O 12 de setembro de 1969 foi apenas a ponta de um elenco de ações que tinha como objetivo subjugar uma das cidades mais briosas do país, protagonista nas lutas libertárias do século 19 e de direitos de igualdade social e trabalhistas ao longo daquele século 20. Santos já havia sido alvo de perseguição em outros momentos de exceção no país, como nos dois governos de Getúlio Vargas, tendo inclusive sua Câmara Municipal fechada à força (1937 a 1948) e prefeitos depostos (José de Souza Dantas, em 1930 e Antônio Iguatemi Martins Júnior, em 1937). Em 1964, durante o movimento revoltoso que depôs o presidente João Goulart, os santistas voltariam a sentir na pele a interferência ditatorial, com a cassação do então prefeito José Gomes. Em seu lugar, nomeariam o capitão-de-fragata Fernando Hortala Ridel.

Por conta dos acontecimentos de 64, os líderes do movimento revoltoso decidiram concentrar seus esforços na perseguição aos “inimigos da nação”, os comunistas. Santos foi, entretanto, momentaneamente “liberada” para promover suas eleições locais em 21 de março de 1965. Nela, saiu vencedor para o cargo de prefeito o engenheiro Silvio Fernandes Lopes. A situação parecia estar tranqüila até que nas eleições de 1968, o deputado estadual Esmeraldo Soares Tarquínio de Campos Filho venceria o pleito.  E ele, definitivamente, não era a aposta do regime.

Esmeraldo Tarquínio e Silvio Fernandes Lopes se reunem para combinar uma transição que não aconteceria.

Esmeraldo Tarquínio

Tarquínio era extremamente popular na cidade, principalmente entre as camadas mais humildes e os trabalhadores do porto. Negro, de origem pobre, era um exímio cantor (eram famosas suas participações nos bailes da Humanitária) e homem de grande inteligência. Formado em direito, chegou a trabalhar como despachante aduaneiro e jornalista antes de eleger-se a um cargo público pela primeira vez, em 1959, como vereador de Santos pelo Partido Socialista Brasileiro (PSB). Grande orador, seus discursos acalorados e ações contundentes o fizeram ganhar uma cadeira na Assembléia Legislativa de São Paulo em 1962, como candidato do Movimento Trabalhista Renovador (MTR). 
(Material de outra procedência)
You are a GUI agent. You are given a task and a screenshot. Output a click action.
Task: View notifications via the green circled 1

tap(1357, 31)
Daí veio o Golpe de Estado, em março de 1964. Tarquínio, embora crítico do novo regime, acabou poupado das primeiras cassações. Porém, passou a ser constantemente vigiado de perto pelos homens do Departamento de Ordem e Política Social (Dops). Em 1965, sem receio algum, arriscou sua primeira candidatura à Prefeitura de Santos, disputando o cargo com Silvio Fernandes Lopes. Inicialmente teve seu registro cassado, mas recuperou sua condição de candidato após longa batalha jurídica.  A campanha municipal de 65, no entanto, não lhe sorriu com a vitória, mas serviu de aprendizado. O deputado saiu fortalecido e ainda mais popular daquele processo. Acabou reeleito à Assembléia em 1966, como o quarto parlamentar mais votado no Estado de São Paulo, e tornava a bater de frente com os militares.
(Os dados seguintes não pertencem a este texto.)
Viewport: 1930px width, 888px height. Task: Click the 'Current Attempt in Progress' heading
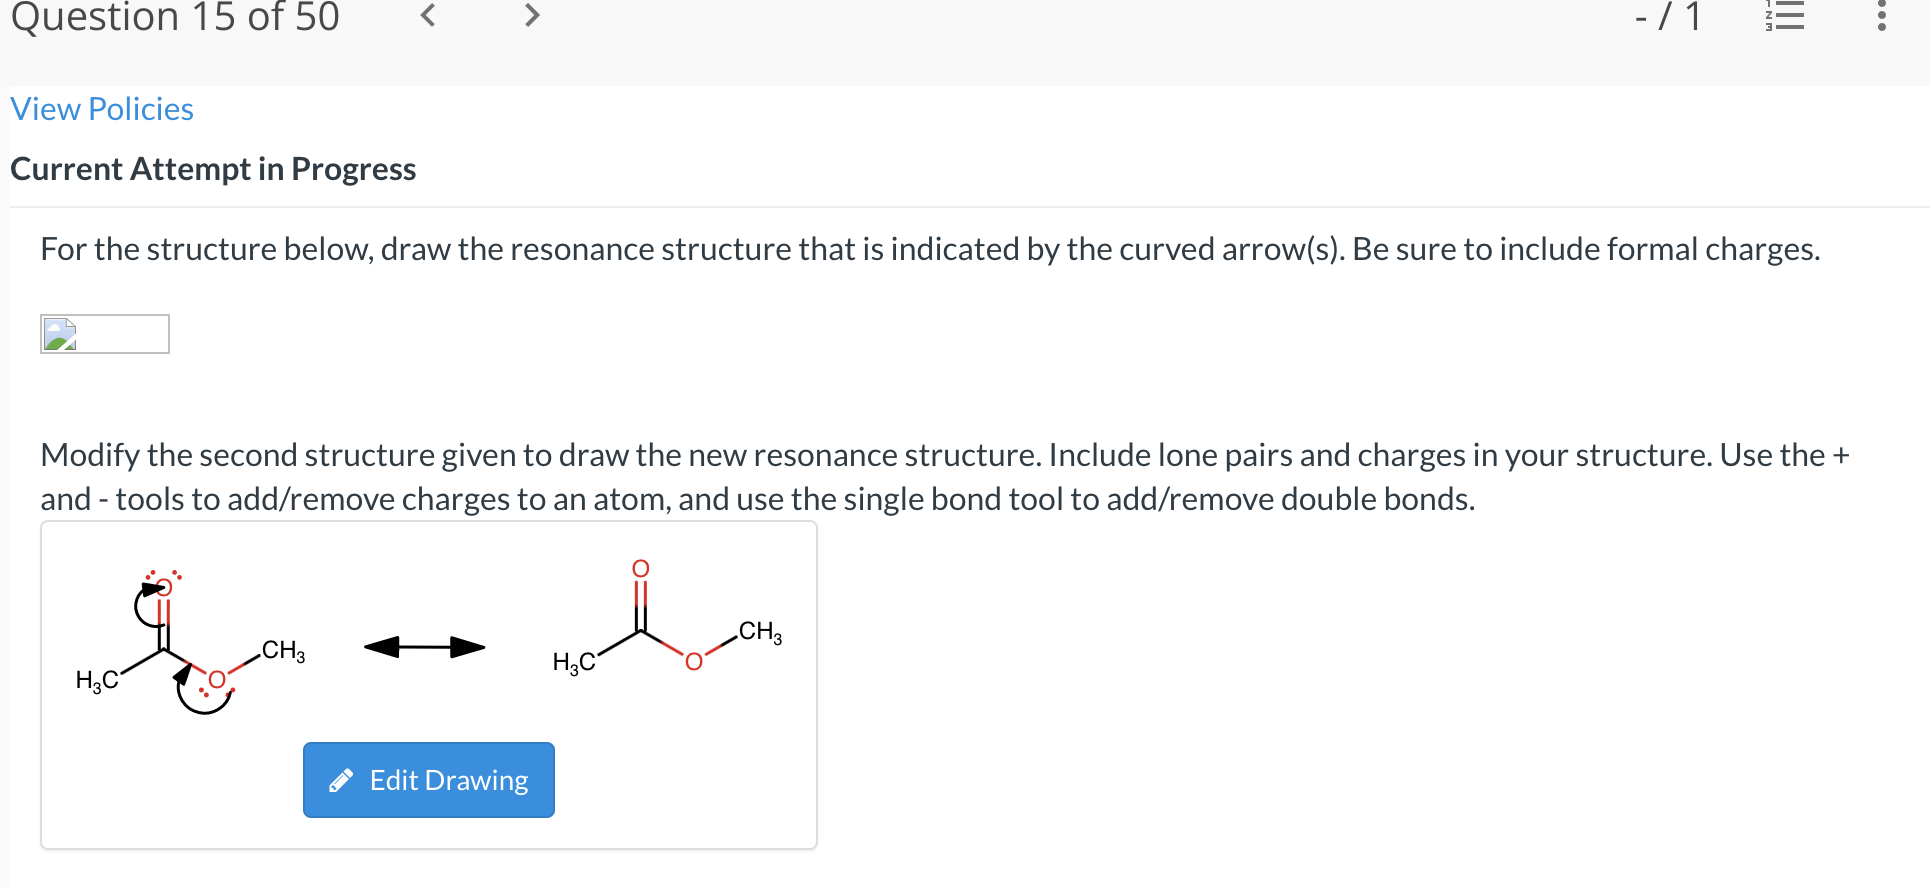212,168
O presidente marechal Arthur Costa e Silva.

Decretos intervencionistas

O país andava mergulhado em crises institucionais. No dia 15 de março de 1967, Humberto de Alencar Castelo Branco deixava a presidência, dando seu lugar a Arthur da Costa e Silva. Era o começo da fase mais dura do período de intervenção. Dois dias antes da posse do novo presidente militar, era promulgado o Decreto-Lei 314, que estabeleceu o conceito de “inimigo interno da nação”, reforçando a efetividade da criação de áreas de segurança nacional. Os santistas escapariam da primeira leva de cidades que tiveram seus direitos de autonomia privados. Cubatão, não. O município industrial sofreu em 4 de junho de 1968 o duro golpe de perder seu direito a escolha do prefeito.

A eleição municipal de 1968

Ainda que antevendo a possibilidade de sofrer, também, uma intervenção, o meio político santista seguiu em frente, e preparou normalmente a campanha para a substituição de Fernandes Lopes na Prefeitura. Os candidatos, então, se organizaram, tendo Tarquínio como franco favorito. Naquela eleição, duas novidades: a obrigatoriedade de chapa dupla, prefeito e vice sendo votados juntos, ao contrário do pleito anterior, onde se podia votar no candidato e prefeito separadamente do vice-prefeito; e o bipartidarismo, implantado a partir do final de 1965, com a permissão de atuação eleitoral apenas para dois partidos: a Arena (Aliança Renovadora Nacional), formada por conservadores apoiadores do regime militar e o MDB (Movimento Democrático Brasileiro), com os opositores. Tarquínio se juntou ao MDB e chamou o veterano vereador Oswaldo Justo para ser seu vice na campanha santista. Ambos deram um banho nos adversários, levando quase 40% dos votos válidos da cidade. 

Cassação, renúncia, intervenção e perda da autonomia

A vitória do homem que afrontava o regime e tinha um prontuário substancioso no Dops irritou a cúpula militar em Brasília. Tarquínio ganhou, mas não levaria. Assim, depois de analisadas as denúncias contra o “comportamento subversivo” do prefeito eleito de Santos, o Conselho de Segurança Nacional (CSN) cassava o mandato do deputado Esmeraldo Tarquínio em 13 de março,  suspendendo seus direitos políticos pelo prazo de dez anos. Nesta condição, ele estava impedido de assumir a Prefeitura santista. O vice, Oswaldo Justo, acabou renunciando, em 28 de março, mesmo estando juridicamente apto a assumir o posto. Era tudo o que o regime desejava para definir a intervenção.

O presidente Costa e Silva, então, nomeou um homem de sua absoluta confiança para o cargo vago, o general Clóvis Bandeira Brasil, em 10 de abril (ele assumiria de fato no dia 28 do mesmo mês).

Os jornais da cidade até chegaram a publicar sobre a possibilidade de a intervenção ser temporária, com novas eleições a serem marcadas para 15 de novembro de 1970. Mas isso não teria a menor chance de acontecer. Em 12 de setembro, a canetada da junta militar colocaria uma pá de cal nesta esperança. E a cidade viveu este drama político por muitos anos, só findado em 9 de julho de 1984. Mas esta, já é outra história.

Oswaldo Justo (vice-prefeito eleito) e Esmeraldo Tarquínio (prefeito eleito), em dezembro de 1968, na diplomação.
O general Clóvis Bandeira Brasil no ato de posse do cargo de prefeito-interventor de Santos, em abril de 1969.